Department of Biochemistry & Molecular Biology and Centre for High-Throughput Biology, University of British Columbia, Vancouver, British Columbia V6T 1Z4, Canada.
Mol Cell Proteomics. 2013 Sep;12(9):2456-67. doi: 10.1074/mcp.M112.023416. Epub 2013 May 28.
Damaged and misfolded proteins that are no longer functional in the cell need to be eliminated. Failure to do so might lead to their accumulation and aggregation, a hallmark of many neurodegenerative diseases. Protein quality control pathways play a major role in the degradation of these proteins, which is mediated mainly by the ubiquitin proteasome system. Despite significant focus on identifying ubiquitin ligases involved in these pathways, along with their substrates, a systems-level understanding of these pathways has been lacking. For instance, as misfolded proteins are rapidly ubiquitylated, unconjugated ubiquitin is rapidly depleted from the cell upon misfolding stress; yet it is unknown whether certain targets compete more efficiently to be ubiquitylated. Using a system-wide approach, we applied statistical and computational methods to identify characteristics enriched among proteins that are further ubiquitylated after heat shock. We discovered that distinct populations of structured and, surprisingly, intrinsically disordered proteins are prone to ubiquitylation. Proteomic analysis revealed that abundant and highly structured proteins constitute the bulk of proteins in the low-solubility fraction after heat shock, but only a portion is ubiquitylated. In contrast, ubiquitylated, intrinsically disordered proteins are enriched in the low-solubility fraction after heat shock. These proteins have a very low abundance in the cell, are rarely encoded by essential genes, and are enriched in binding motifs. In additional experiments, we confirmed that several of the identified intrinsically disordered proteins were ubiquitylated after heat shock and demonstrated for two of them that their disordered regions are important for ubiquitylation after heat shock. We propose that intrinsically disordered regions may be recognized by the protein quality control machinery and thereby facilitate the ubiquitylation of proteins after heat shock.

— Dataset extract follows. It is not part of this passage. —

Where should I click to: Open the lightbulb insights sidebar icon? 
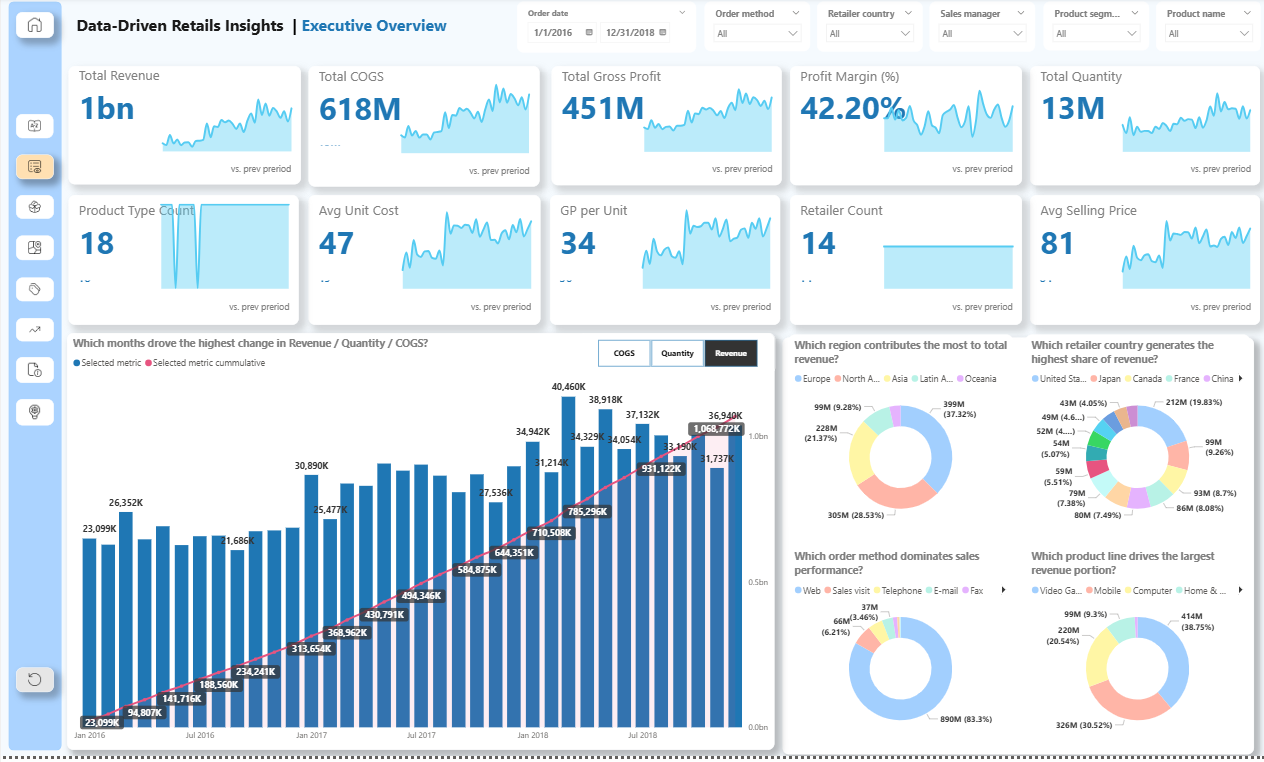(35, 411)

细胞内不再具有功能的损伤或错误折叠的蛋白质需要被清除。如果不能做到这一点,可能会导致它们的积累和聚集,这是许多神经退行性疾病的一个标志。蛋白质质量控制途径在这些蛋白质的降解中起着主要作用,主要由泛素蛋白酶体系统介导。尽管人们非常关注鉴定参与这些途径的泛素连接酶及其底物,但对这些途径的系统水平理解仍存在不足。例如,由于错误折叠的蛋白质会迅速被泛素化,因此在折叠应激下,未共轭的泛素会迅速从细胞中耗尽;然而,目前尚不清楚某些靶标是否更有效地竞争被泛素化。我们采用了一种系统范围的方法,应用统计和计算方法来识别在热休克后进一步被泛素化的蛋白质中富集的特征。我们发现,结构不同的蛋白质和令人惊讶的固有无序蛋白质群体更容易被泛素化。蛋白质组学分析显示,在热休克后,大量和高度结构化的蛋白质构成了低可溶性部分中蛋白质的大部分,但只有一部分被泛素化。相比之下,在热休克后,泛素化的固有无序蛋白质在低可溶性部分中富集。这些蛋白质在细胞中的丰度非常低,很少由必需基因编码,并且富含结合基序。在额外的实验中,我们证实了几种鉴定出的固有无序蛋白质在热休克后被泛素化,并证明其中两种蛋白质的无序区域对于热休克后泛素化是重要的。我们提出,固有无序区域可能被蛋白质质量控制机制识别,从而促进热休克后蛋白质的泛素化。